__Exercise prompt__: Where the lines below hold images, skip those and copy every word exactly.

─── Records to use ───

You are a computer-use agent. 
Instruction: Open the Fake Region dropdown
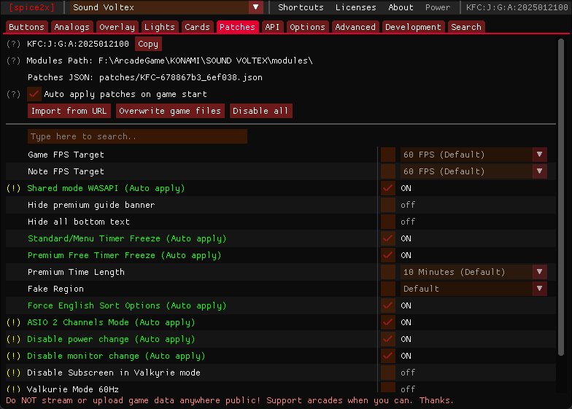473,289
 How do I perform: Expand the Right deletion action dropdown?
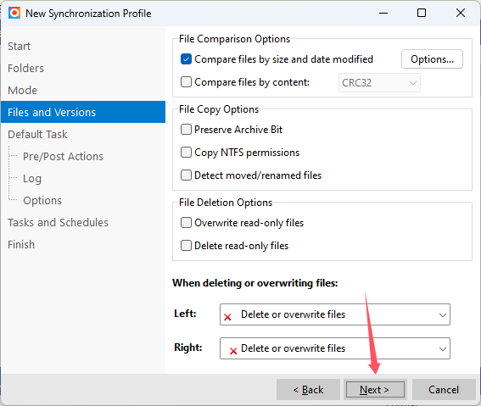click(335, 348)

───

__Solution to this task__:
You are a computer-use agent. 
Instruction: Open the Fake Region dropdown
473,289
 How do I perform: Expand the Right deletion action dropdown?
click(335, 348)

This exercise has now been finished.